The immunohistochemical profile showed strong positivity for synaptophysin, chromogranin A and TTF-1 and negativity for CDX2.  TTF-1 is a transcription factor selectively expressed in thyroid and pulmonary epithelial cells, which may assist in distinguishing lung carcinoma from some nonpulmonary carcinoma, especially when it is used in conjunction with CDX-2.

These results, in conjunction with  morphological features which excluded any involvement on the part of the thyroid, suggested the diagnosis of poorly differentiated neuroendocrine carcinoma probably from primary lung cancer. 

In the history of a lung tumor, a metastasis of the small intestine indicates a “dire” prognosis (13) because it tends to occur at an advanced stage of lung disease when other metastatic sites are often signs of a systemic spread (3,5).  In his autopsy cases, McNeil (6) makes mention of an average of 4.8 extra-pulmonary metastatic sites present at the time of diagnosis of a repetition of the gastro-intestinal tract while many authors report that most of their patients had at least one other metatstic site at the same time (4,7,8,14). In our case, the lung cancer, in addition to the ileal repetition, had led to extensive mediastinal lymph node involvement, brain metastases, and possibly adrenal ones as well.

If we analyze 31 patients, collected from the literature, treated for a gastrointestinal metastases from lung cancer  (2,4,7,13), we can record a median survival rate of 136 days with a peak, reported by Kim (7), of 33 months. Such poor survival rates, added to a perioperative mortality which is often high (11), will inevitably lead doctors to have to choose between opposing solutions such as aggressive treatment or abstention, or even to reflect on the extent of surgical resection or on use of complementary systemic post-operative therapies (13,16). From this point of view, the selection of patients suffering from gastrointestinal metastases seems to be essential, and in this regard at least two elements may be used, one being the presence or absence of other metastatic extra-pulmonary sites, and the other, the way in which the intestinal relapse manifests itself because of the obvious fact that a perforation, which leads to peritonitis and shock, for example, will impact on the patient in a more disruptive way (10,13).

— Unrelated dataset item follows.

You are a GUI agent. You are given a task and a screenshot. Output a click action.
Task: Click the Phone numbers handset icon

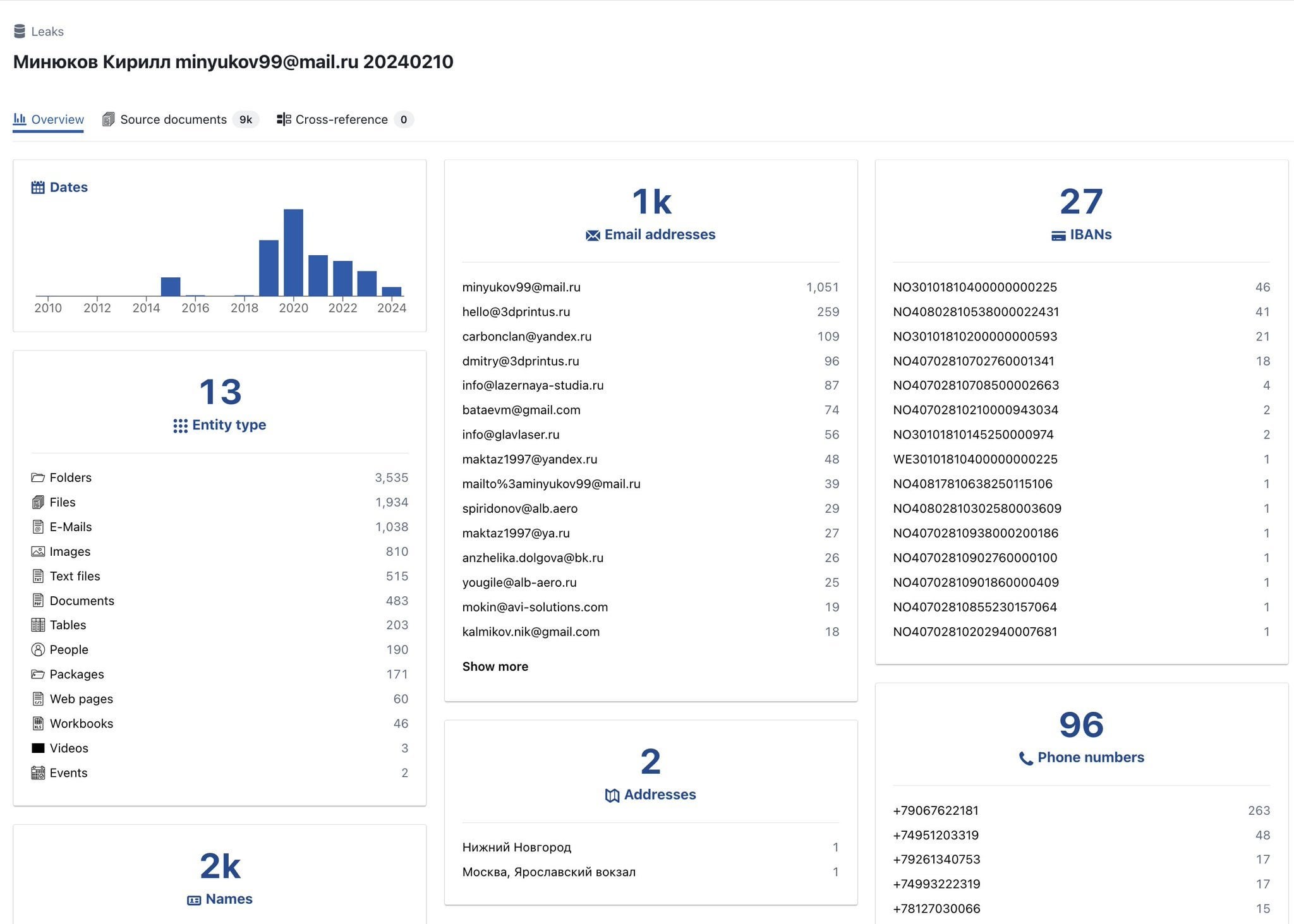[1025, 758]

When we consider ever-increasingly specific and effective therapies for a cancer of the lung, it becomes likely that the survival rate of patients with such disease will improve over the years, and in light of this fact it is also clear that the number of patients with extra-pulmonary metastases, including cases which concern the gastrointestinal tract, will increase as well.  The goal should therefore be to improve diagnostic methods so as to allow for a more accurate diagnosis of this type of relapse, which must be identified  before becoming symptomatic.  This must be done by way of earlier diagnoses which can lead to surgical treatment and thereby improve survival rates in ways still unthinkable today.

It need not be mentioned that when dealing with so rare a disease it is impossible to simply follow guidelines; any decision and approach regarding treatment must be examined according to the individual case (13) and delegated to the experience and judgement of each individual team.



Acknowledgements and disclosures


The Authors declare that they have no conflict of interest.